_Your task_
For this exercise, set down all the records exactly as given.

_Material supplied_
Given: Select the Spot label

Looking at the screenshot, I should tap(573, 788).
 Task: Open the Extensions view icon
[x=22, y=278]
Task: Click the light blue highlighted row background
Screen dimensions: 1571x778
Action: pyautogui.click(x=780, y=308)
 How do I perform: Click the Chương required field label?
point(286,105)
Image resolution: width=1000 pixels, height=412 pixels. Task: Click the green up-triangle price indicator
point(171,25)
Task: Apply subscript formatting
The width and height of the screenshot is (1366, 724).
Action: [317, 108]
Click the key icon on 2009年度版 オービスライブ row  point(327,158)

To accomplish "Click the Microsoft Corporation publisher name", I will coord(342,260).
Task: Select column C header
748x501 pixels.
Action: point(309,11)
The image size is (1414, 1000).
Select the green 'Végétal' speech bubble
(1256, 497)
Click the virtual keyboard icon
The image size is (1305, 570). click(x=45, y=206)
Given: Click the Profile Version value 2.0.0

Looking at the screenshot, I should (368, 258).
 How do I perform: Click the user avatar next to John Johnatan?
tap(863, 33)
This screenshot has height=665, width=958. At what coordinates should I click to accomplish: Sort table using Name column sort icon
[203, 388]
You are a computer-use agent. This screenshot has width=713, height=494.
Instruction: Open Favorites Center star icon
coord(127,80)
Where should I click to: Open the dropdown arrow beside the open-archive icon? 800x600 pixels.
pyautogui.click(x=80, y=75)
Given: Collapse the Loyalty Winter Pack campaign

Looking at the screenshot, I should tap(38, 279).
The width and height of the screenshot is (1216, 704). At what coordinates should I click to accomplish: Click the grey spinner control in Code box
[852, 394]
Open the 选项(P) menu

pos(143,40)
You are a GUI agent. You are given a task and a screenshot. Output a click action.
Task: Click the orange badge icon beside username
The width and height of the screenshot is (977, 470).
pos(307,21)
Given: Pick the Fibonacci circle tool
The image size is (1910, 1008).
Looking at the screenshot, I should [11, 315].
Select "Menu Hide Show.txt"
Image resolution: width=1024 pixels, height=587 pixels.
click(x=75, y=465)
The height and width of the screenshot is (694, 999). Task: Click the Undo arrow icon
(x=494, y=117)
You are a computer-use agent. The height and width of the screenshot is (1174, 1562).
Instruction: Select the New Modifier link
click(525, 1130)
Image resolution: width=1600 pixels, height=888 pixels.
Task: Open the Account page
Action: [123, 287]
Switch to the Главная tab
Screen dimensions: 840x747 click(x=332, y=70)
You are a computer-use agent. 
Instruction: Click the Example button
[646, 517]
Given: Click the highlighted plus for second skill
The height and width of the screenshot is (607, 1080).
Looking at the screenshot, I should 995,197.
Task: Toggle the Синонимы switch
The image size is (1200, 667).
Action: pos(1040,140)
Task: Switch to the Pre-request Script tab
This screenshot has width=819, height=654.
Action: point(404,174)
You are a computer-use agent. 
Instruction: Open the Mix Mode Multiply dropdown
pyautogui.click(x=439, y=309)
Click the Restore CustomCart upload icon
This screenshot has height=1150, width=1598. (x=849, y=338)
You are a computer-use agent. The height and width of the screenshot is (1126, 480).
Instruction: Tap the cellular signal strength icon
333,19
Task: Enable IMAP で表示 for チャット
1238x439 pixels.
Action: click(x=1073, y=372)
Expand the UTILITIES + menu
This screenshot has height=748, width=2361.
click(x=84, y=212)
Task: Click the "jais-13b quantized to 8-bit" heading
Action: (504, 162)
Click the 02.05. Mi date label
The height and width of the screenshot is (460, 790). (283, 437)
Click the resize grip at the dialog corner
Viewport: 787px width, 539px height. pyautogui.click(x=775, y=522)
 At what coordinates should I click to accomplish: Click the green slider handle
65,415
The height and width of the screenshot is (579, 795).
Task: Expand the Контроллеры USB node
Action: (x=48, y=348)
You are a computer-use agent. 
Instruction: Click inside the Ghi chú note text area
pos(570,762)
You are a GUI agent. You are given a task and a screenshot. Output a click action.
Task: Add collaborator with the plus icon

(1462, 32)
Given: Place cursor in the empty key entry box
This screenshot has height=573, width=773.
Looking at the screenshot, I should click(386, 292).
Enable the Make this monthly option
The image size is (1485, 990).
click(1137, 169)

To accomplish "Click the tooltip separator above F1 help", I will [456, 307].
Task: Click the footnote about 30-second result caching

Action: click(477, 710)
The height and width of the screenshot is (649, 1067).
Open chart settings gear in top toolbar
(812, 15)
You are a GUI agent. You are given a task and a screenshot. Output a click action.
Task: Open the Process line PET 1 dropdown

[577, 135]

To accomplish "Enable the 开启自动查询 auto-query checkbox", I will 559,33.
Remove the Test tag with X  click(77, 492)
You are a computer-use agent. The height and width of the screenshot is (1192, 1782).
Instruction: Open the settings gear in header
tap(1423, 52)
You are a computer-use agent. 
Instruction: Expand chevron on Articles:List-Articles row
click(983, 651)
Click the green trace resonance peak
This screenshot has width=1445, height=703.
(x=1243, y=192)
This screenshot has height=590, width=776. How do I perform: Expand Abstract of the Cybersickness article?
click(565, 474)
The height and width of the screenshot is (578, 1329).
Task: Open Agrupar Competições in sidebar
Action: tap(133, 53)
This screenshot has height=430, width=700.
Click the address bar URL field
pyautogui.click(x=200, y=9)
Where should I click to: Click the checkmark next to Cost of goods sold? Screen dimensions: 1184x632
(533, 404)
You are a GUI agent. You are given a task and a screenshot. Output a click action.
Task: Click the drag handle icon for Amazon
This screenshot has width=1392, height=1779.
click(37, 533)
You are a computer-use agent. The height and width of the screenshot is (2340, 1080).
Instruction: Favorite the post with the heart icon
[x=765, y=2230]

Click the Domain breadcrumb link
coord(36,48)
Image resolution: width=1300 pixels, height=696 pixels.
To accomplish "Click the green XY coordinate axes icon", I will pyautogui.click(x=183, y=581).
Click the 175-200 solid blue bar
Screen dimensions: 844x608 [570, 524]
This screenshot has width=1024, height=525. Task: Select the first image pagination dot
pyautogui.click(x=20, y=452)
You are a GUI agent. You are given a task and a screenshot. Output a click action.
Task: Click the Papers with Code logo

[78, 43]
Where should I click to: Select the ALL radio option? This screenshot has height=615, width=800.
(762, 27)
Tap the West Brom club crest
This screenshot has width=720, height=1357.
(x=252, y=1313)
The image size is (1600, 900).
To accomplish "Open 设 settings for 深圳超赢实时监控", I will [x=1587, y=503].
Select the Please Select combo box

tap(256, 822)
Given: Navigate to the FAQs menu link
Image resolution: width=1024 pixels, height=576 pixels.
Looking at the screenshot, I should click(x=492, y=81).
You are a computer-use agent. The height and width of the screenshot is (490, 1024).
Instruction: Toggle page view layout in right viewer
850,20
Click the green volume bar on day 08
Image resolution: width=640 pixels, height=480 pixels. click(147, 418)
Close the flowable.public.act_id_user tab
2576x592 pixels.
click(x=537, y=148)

_Response area_
Given: Select the Spot label

Looking at the screenshot, I should tap(573, 788).
 Task: Open the Extensions view icon
[x=22, y=278]
Task: Click the light blue highlighted row background
Screen dimensions: 1571x778
Action: pyautogui.click(x=780, y=308)
 How do I perform: Click the Chương required field label?
point(286,105)
Image resolution: width=1000 pixels, height=412 pixels. Task: Click the green up-triangle price indicator
point(171,25)
Task: Apply subscript formatting
The width and height of the screenshot is (1366, 724).
Action: [317, 108]
Click the key icon on 2009年度版 オービスライブ row  point(327,158)

To accomplish "Click the Microsoft Corporation publisher name", I will coord(342,260).
Task: Select column C header
748x501 pixels.
Action: point(309,11)
The image size is (1414, 1000).
Select the green 'Végétal' speech bubble
(1256, 497)
Click the virtual keyboard icon
The image size is (1305, 570). click(x=45, y=206)
Given: Click the Profile Version value 2.0.0

Looking at the screenshot, I should (368, 258).
 How do I perform: Click the user avatar next to John Johnatan?
tap(863, 33)
This screenshot has height=665, width=958. At what coordinates should I click to accomplish: Sort table using Name column sort icon
[203, 388]
You are a computer-use agent. This screenshot has width=713, height=494.
Instruction: Open Favorites Center star icon
coord(127,80)
Where should I click to: Open the dropdown arrow beside the open-archive icon? 800x600 pixels.
pyautogui.click(x=80, y=75)
Given: Collapse the Loyalty Winter Pack campaign

Looking at the screenshot, I should tap(38, 279).
The width and height of the screenshot is (1216, 704). At what coordinates should I click to accomplish: Click the grey spinner control in Code box
[852, 394]
Open the 选项(P) menu

pos(143,40)
You are a GUI agent. You are given a task and a screenshot. Output a click action.
Task: Click the orange badge icon beside username
The width and height of the screenshot is (977, 470).
pos(307,21)
Given: Pick the Fibonacci circle tool
The image size is (1910, 1008).
Looking at the screenshot, I should [11, 315].
Select "Menu Hide Show.txt"
Image resolution: width=1024 pixels, height=587 pixels.
click(x=75, y=465)
The height and width of the screenshot is (694, 999). Task: Click the Undo arrow icon
(x=494, y=117)
You are a computer-use agent. The height and width of the screenshot is (1174, 1562).
Instruction: Select the New Modifier link
click(525, 1130)
Image resolution: width=1600 pixels, height=888 pixels.
Task: Open the Account page
Action: [123, 287]
Switch to the Главная tab
Screen dimensions: 840x747 click(x=332, y=70)
You are a computer-use agent. 
Instruction: Click the Example button
[646, 517]
Given: Click the highlighted plus for second skill
The height and width of the screenshot is (607, 1080).
Looking at the screenshot, I should 995,197.
Task: Toggle the Синонимы switch
The image size is (1200, 667).
Action: pos(1040,140)
Task: Switch to the Pre-request Script tab
This screenshot has width=819, height=654.
Action: point(404,174)
You are a computer-use agent. 
Instruction: Open the Mix Mode Multiply dropdown
pyautogui.click(x=439, y=309)
Click the Restore CustomCart upload icon
This screenshot has height=1150, width=1598. (x=849, y=338)
You are a computer-use agent. The height and width of the screenshot is (1126, 480).
Instruction: Tap the cellular signal strength icon
333,19
Task: Enable IMAP で表示 for チャット
1238x439 pixels.
Action: click(x=1073, y=372)
Expand the UTILITIES + menu
This screenshot has height=748, width=2361.
click(x=84, y=212)
Task: Click the "jais-13b quantized to 8-bit" heading
Action: (504, 162)
Click the 02.05. Mi date label
The height and width of the screenshot is (460, 790). (283, 437)
Click the resize grip at the dialog corner
Viewport: 787px width, 539px height. pyautogui.click(x=775, y=522)
 At what coordinates should I click to accomplish: Click the green slider handle
65,415
The height and width of the screenshot is (579, 795).
Task: Expand the Контроллеры USB node
Action: (x=48, y=348)
You are a computer-use agent. 
Instruction: Click inside the Ghi chú note text area
pos(570,762)
You are a GUI agent. You are given a task and a screenshot. Output a click action.
Task: Add collaborator with the plus icon

(1462, 32)
Given: Place cursor in the empty key entry box
This screenshot has height=573, width=773.
Looking at the screenshot, I should click(386, 292).
Enable the Make this monthly option
The image size is (1485, 990).
click(1137, 169)

To accomplish "Click the tooltip separator above F1 help", I will [456, 307].
Task: Click the footnote about 30-second result caching

Action: click(477, 710)
The height and width of the screenshot is (649, 1067).
Open chart settings gear in top toolbar
(812, 15)
You are a GUI agent. You are given a task and a screenshot. Output a click action.
Task: Open the Process line PET 1 dropdown

[577, 135]

To accomplish "Enable the 开启自动查询 auto-query checkbox", I will 559,33.
Remove the Test tag with X  click(77, 492)
You are a computer-use agent. The height and width of the screenshot is (1192, 1782).
Instruction: Open the settings gear in header
tap(1423, 52)
You are a computer-use agent. 
Instruction: Expand chevron on Articles:List-Articles row
click(983, 651)
Click the green trace resonance peak
This screenshot has width=1445, height=703.
(x=1243, y=192)
This screenshot has height=590, width=776. How do I perform: Expand Abstract of the Cybersickness article?
click(565, 474)
The height and width of the screenshot is (578, 1329).
Task: Open Agrupar Competições in sidebar
Action: tap(133, 53)
This screenshot has height=430, width=700.
Click the address bar URL field
pyautogui.click(x=200, y=9)
Where should I click to: Click the checkmark next to Cost of goods sold? Screen dimensions: 1184x632
(533, 404)
You are a GUI agent. You are given a task and a screenshot. Output a click action.
Task: Click the drag handle icon for Amazon
This screenshot has width=1392, height=1779.
click(37, 533)
You are a computer-use agent. The height and width of the screenshot is (2340, 1080).
Instruction: Favorite the post with the heart icon
[x=765, y=2230]

Click the Domain breadcrumb link
coord(36,48)
Image resolution: width=1300 pixels, height=696 pixels.
To accomplish "Click the green XY coordinate axes icon", I will pyautogui.click(x=183, y=581).
Click the 175-200 solid blue bar
Screen dimensions: 844x608 [570, 524]
This screenshot has width=1024, height=525. Task: Select the first image pagination dot
pyautogui.click(x=20, y=452)
You are a GUI agent. You are given a task and a screenshot. Output a click action.
Task: Click the Papers with Code logo

[78, 43]
Where should I click to: Select the ALL radio option? This screenshot has height=615, width=800.
(762, 27)
Tap the West Brom club crest
This screenshot has width=720, height=1357.
(x=252, y=1313)
The image size is (1600, 900).
To accomplish "Open 设 settings for 深圳超赢实时监控", I will [x=1587, y=503].
Select the Please Select combo box

tap(256, 822)
Given: Navigate to the FAQs menu link
Image resolution: width=1024 pixels, height=576 pixels.
Looking at the screenshot, I should click(x=492, y=81).
You are a computer-use agent. The height and width of the screenshot is (490, 1024).
Instruction: Toggle page view layout in right viewer
850,20
Click the green volume bar on day 08
Image resolution: width=640 pixels, height=480 pixels. click(147, 418)
Close the flowable.public.act_id_user tab
2576x592 pixels.
click(x=537, y=148)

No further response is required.